DATASET EXCERPTS below:

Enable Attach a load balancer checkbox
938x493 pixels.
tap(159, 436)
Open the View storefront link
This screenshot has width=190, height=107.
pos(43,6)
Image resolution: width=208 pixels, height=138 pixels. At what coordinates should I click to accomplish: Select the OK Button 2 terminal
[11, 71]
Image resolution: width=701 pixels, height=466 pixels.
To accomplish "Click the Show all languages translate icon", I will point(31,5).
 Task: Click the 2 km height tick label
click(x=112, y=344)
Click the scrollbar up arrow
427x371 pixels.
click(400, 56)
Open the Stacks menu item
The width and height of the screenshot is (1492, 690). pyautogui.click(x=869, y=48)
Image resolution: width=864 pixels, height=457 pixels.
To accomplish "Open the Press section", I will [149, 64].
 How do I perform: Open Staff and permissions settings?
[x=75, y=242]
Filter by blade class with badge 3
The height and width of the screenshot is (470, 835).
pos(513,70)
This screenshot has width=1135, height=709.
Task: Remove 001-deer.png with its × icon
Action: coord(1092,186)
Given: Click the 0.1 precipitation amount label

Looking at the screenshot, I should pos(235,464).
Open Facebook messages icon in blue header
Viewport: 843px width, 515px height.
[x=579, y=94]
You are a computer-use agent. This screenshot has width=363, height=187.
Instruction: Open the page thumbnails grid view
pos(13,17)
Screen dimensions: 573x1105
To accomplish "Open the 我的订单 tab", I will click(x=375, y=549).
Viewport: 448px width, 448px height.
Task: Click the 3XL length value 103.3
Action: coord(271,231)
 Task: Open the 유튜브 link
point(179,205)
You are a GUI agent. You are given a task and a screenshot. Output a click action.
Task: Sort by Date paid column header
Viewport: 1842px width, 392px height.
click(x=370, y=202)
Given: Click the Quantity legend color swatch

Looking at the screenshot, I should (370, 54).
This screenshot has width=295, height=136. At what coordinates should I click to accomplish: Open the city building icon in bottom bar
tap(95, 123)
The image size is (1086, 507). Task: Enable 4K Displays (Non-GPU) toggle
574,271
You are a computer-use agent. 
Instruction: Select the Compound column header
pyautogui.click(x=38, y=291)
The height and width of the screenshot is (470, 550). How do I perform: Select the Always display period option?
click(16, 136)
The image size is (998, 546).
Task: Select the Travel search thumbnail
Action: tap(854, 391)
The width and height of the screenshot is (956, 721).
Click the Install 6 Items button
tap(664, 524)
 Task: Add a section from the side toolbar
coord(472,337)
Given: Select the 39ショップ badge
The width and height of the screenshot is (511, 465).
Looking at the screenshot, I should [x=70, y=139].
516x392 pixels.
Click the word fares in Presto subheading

End of DATASET EXCERPTS.

— ACTION ITEM —
Each line of the entries above that contains "computer" is to be copied.

— OUTPUT BELOW —
You are a computer-use agent. This screenshot has width=363, height=187.
You are a computer-use agent. 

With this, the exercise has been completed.